Oleh: Bunda Nurul Husna
Suaramubalighah.com, Muslimah dan Keluarga – Setiap insan pasti mendambakan kehidupan keluarga yang harmonis, sakinah mawaddah wa rahmah, penuh ketenangan dan kasih sayang antar anggota keluarga. Namun kini, harapan itu kian sulit diwujudkan. Realitasnya, banyak kehidupan keluarga yang berantakan dan penuh kebencian, jauh dari ketenangan.

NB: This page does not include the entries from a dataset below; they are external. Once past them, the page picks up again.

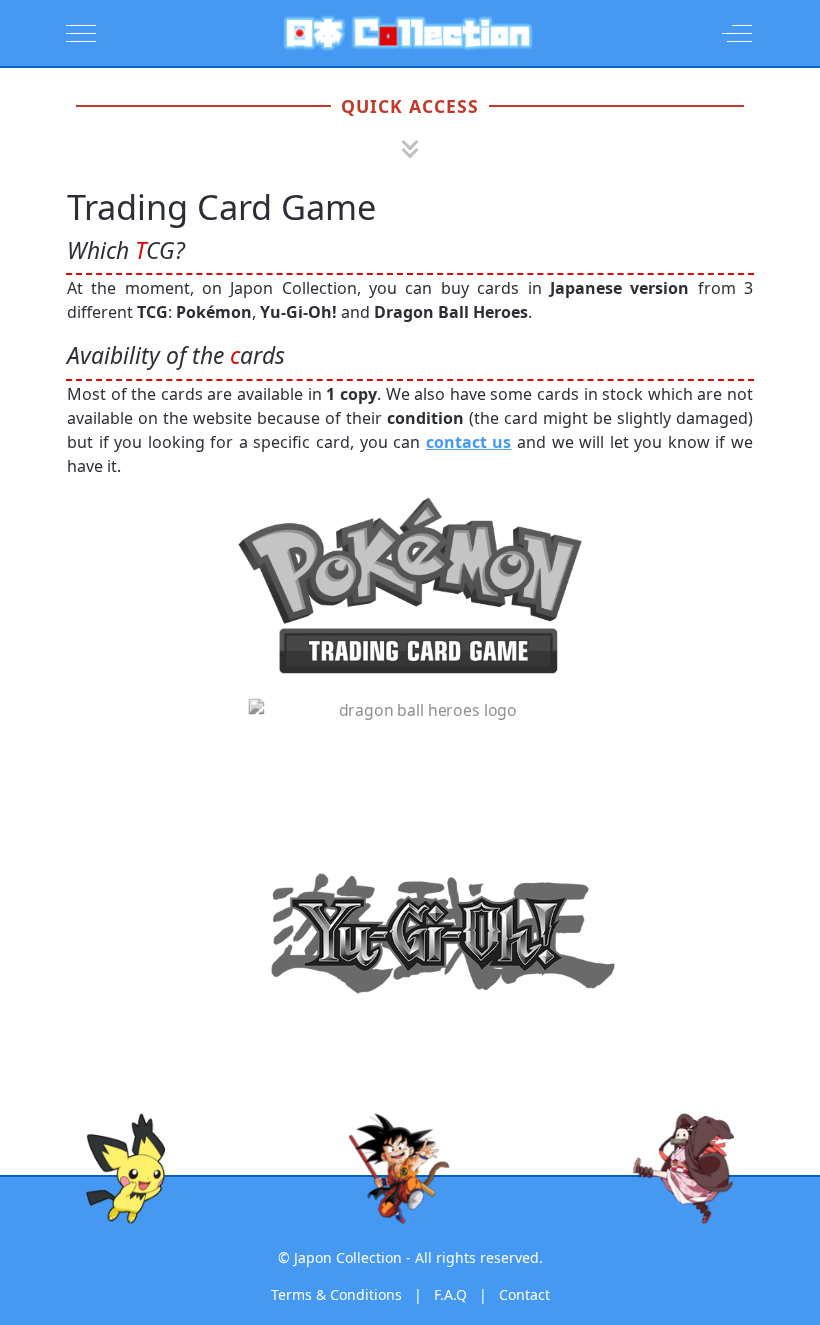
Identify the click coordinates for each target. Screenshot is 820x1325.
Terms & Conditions (336, 1294)
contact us (469, 442)
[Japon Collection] (408, 33)
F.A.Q (450, 1294)
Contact (524, 1294)
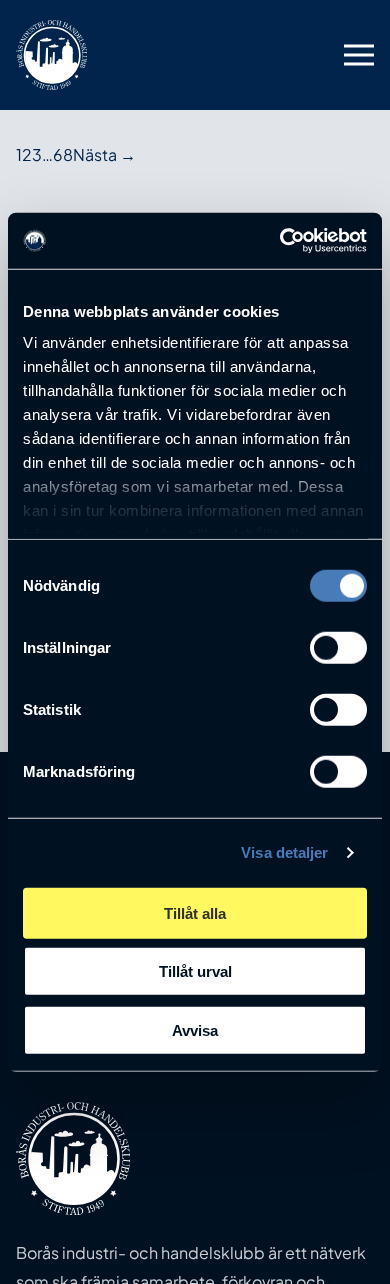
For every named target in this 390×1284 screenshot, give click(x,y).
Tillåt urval (195, 971)
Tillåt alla (195, 912)
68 (63, 154)
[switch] (338, 647)
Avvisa (195, 1029)
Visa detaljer (284, 852)
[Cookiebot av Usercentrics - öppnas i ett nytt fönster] (280, 241)
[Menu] (359, 55)
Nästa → (104, 154)
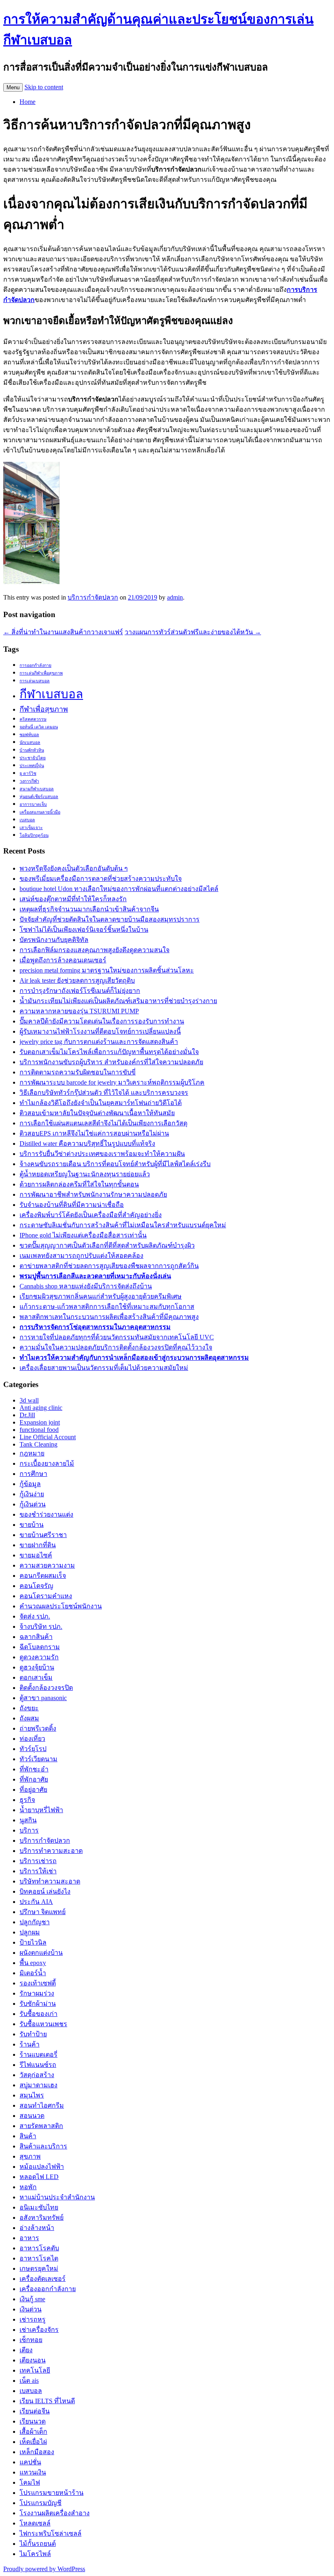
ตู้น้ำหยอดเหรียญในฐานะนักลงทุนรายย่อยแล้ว (85, 1174)
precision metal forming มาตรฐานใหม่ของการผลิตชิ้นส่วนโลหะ (107, 970)
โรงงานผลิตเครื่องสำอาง (55, 2513)
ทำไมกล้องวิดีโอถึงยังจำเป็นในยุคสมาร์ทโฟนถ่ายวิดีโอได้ (101, 1102)
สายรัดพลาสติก (41, 2125)
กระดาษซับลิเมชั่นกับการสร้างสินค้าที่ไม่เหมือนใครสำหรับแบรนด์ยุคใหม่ (123, 1225)
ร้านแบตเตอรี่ (38, 2054)
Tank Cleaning (38, 1444)
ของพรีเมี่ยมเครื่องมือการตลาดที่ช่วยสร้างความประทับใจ (101, 878)
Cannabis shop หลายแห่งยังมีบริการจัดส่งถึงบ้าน (86, 1286)
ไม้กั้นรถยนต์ (38, 2543)
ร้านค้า (30, 2044)
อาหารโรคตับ (39, 2248)
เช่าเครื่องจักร (39, 2329)
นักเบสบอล (30, 742)
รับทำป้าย (33, 2034)
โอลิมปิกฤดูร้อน (34, 835)
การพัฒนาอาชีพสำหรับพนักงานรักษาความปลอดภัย (93, 1194)
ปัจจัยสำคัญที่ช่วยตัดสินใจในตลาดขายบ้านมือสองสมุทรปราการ (110, 919)
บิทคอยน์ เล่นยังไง (45, 1891)
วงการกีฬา (29, 781)
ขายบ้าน (32, 1524)
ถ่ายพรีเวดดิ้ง (38, 1728)
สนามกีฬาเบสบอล (37, 789)
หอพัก (28, 2186)
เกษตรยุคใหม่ (39, 2268)
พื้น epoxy (33, 1962)
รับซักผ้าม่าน (38, 2003)
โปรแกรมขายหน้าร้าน (52, 2492)
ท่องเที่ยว (32, 1738)
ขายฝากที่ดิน (38, 1545)
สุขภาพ (30, 2156)
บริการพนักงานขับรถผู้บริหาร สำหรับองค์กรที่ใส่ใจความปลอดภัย (111, 1062)
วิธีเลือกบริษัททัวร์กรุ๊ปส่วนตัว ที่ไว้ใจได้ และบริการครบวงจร (104, 1092)
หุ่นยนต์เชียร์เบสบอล (39, 796)
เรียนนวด (33, 2421)
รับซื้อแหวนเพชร (43, 2023)
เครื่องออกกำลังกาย (48, 2288)
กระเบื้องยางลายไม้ (47, 1463)
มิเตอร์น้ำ (33, 1972)
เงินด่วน (31, 2309)
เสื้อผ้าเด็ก (33, 2431)
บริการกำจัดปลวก (93, 597)
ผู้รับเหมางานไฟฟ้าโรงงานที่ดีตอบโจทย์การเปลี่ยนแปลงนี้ (100, 1031)
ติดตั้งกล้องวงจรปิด (46, 1687)
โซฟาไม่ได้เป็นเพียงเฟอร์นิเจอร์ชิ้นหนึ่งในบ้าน (84, 929)
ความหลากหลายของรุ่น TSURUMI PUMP (79, 1011)
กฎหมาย (32, 1453)
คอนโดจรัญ (36, 1585)
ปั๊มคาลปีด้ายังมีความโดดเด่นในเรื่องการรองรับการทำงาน (102, 1021)
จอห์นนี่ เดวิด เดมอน (39, 727)
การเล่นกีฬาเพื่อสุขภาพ (41, 673)
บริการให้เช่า (38, 1871)
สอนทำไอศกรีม (42, 2105)
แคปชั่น (30, 2462)
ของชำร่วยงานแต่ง (46, 1514)
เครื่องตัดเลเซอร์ (43, 2278)
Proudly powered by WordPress (44, 2568)
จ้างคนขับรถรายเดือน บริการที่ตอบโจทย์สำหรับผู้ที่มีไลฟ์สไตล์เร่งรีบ (115, 1163)
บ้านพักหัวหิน (32, 750)
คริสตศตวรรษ (33, 719)
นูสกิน (28, 1820)
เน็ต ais (29, 2380)
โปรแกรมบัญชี (41, 2502)
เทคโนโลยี (35, 2370)
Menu (13, 87)
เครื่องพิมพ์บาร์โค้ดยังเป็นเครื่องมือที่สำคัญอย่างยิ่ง (91, 1214)
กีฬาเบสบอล (51, 694)
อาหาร (29, 2237)
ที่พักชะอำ (34, 1769)
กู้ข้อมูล (30, 1483)
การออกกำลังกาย (35, 665)
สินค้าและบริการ (43, 2146)
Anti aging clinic (41, 1407)
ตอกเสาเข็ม (36, 1677)
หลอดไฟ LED (39, 2176)
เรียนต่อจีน (35, 2411)
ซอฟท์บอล (29, 734)
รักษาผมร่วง (37, 1993)
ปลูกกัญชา (35, 1922)
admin (175, 597)
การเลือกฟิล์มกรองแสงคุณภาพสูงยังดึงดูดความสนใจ (94, 949)
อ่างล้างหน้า (37, 2227)
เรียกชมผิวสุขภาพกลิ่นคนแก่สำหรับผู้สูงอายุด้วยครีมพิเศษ (101, 1296)
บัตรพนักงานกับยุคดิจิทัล (54, 939)
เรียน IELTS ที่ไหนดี (47, 2400)
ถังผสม (29, 1718)
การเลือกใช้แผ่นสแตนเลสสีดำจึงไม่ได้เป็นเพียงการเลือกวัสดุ (103, 1123)
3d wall (29, 1400)
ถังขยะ (29, 1708)
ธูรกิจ (27, 1799)
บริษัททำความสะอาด (50, 1881)
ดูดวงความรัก (39, 1657)
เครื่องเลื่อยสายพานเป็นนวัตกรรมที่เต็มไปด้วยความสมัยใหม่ (104, 1367)
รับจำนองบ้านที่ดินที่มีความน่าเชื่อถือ (72, 1204)
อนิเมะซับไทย (39, 2207)
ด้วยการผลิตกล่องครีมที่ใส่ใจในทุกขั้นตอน (79, 1184)
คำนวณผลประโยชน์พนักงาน (61, 1606)
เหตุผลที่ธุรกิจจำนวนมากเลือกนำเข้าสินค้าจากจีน (89, 909)
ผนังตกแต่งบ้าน (41, 1952)
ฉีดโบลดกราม (40, 1646)
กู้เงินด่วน (33, 1504)
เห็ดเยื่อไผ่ (33, 2441)
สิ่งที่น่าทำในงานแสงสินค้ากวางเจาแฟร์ (63, 632)
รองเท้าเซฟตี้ (38, 1983)
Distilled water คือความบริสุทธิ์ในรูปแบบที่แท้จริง (87, 1143)
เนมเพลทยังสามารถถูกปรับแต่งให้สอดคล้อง (81, 1255)
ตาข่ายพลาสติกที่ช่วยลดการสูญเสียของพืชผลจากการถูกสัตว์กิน (109, 1265)
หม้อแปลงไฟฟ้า (42, 2166)
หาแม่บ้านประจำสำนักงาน (57, 2197)
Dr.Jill (27, 1415)
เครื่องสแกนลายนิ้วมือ (40, 812)
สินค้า (28, 2136)
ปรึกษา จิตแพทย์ (43, 1911)
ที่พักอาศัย (34, 1779)
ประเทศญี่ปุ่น (32, 765)
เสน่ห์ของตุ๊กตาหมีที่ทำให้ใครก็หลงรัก (73, 898)
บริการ (29, 1830)
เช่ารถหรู (33, 2319)
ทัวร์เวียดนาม (38, 1759)
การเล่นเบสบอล (35, 681)
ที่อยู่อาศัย (33, 1789)
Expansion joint (40, 1422)
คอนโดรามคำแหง (46, 1595)
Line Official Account (48, 1437)
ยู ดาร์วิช (28, 773)
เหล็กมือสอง (37, 2451)
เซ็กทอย (31, 2339)
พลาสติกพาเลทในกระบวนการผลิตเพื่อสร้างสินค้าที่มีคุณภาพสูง (109, 1316)
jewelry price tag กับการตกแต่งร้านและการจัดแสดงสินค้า (99, 1041)
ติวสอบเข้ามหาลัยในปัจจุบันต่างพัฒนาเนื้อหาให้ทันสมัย (97, 1112)
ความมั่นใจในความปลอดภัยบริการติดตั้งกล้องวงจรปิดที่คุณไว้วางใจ (116, 1347)
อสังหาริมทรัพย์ (42, 2217)
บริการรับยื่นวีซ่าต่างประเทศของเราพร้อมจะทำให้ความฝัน (102, 1153)
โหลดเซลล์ (35, 2523)
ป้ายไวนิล (33, 1942)
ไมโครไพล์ (35, 2553)
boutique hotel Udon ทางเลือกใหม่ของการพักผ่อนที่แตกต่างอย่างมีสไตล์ (119, 888)
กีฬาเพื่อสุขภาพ (44, 709)
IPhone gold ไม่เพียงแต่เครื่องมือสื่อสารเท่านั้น (83, 1235)
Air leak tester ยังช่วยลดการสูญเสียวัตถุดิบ (77, 980)
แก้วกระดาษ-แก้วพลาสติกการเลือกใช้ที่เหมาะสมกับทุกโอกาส (107, 1306)
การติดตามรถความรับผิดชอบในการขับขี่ (78, 1072)
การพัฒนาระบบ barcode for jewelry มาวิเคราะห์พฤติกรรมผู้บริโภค (112, 1082)
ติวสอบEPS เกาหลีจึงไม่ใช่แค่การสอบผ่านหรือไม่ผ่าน (94, 1133)
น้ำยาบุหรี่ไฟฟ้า (41, 1809)
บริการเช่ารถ (38, 1860)
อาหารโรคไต (39, 2258)
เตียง (26, 2350)
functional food (39, 1429)
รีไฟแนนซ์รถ (38, 2064)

Tidak sedikit pula yang justru gagal mempertahankan biduk rumah tangganya, dan berakhir dengan perceraian.
Ditambah lagi dengan kesempitan hidup dan kemiskinan sistemik akibat penerapan sistem ekonomi kapitalistik liberal, menjadikan kehidupan keluarga yang tenang, harmonis dan sejahtera seolah hanya mimpi. Bahkan tidak sedikit istri dan perempuan yang kesulitan mendapatkan rasa aman di rumah mereka, lantaran kasus kekerasan suami terhadap istri bahkan berakibat pada hilangnya nyawa.
Beberapa waktu terakhir, marak diberitakan seorang suami di Ciamis, yang diduga depresi karena problem ekonomi, telah tega membunuh istrinya dan memutilasinya menjadi beberapa bagian, lalu menawarkan daging istrinya itu pada warga. Sementara di Manado, seorang suami tega membunuh istrinya yang baru sebulan melahirkan, karena cemburu, setelah sang istri mengigau menyebut nama laki-laki lain.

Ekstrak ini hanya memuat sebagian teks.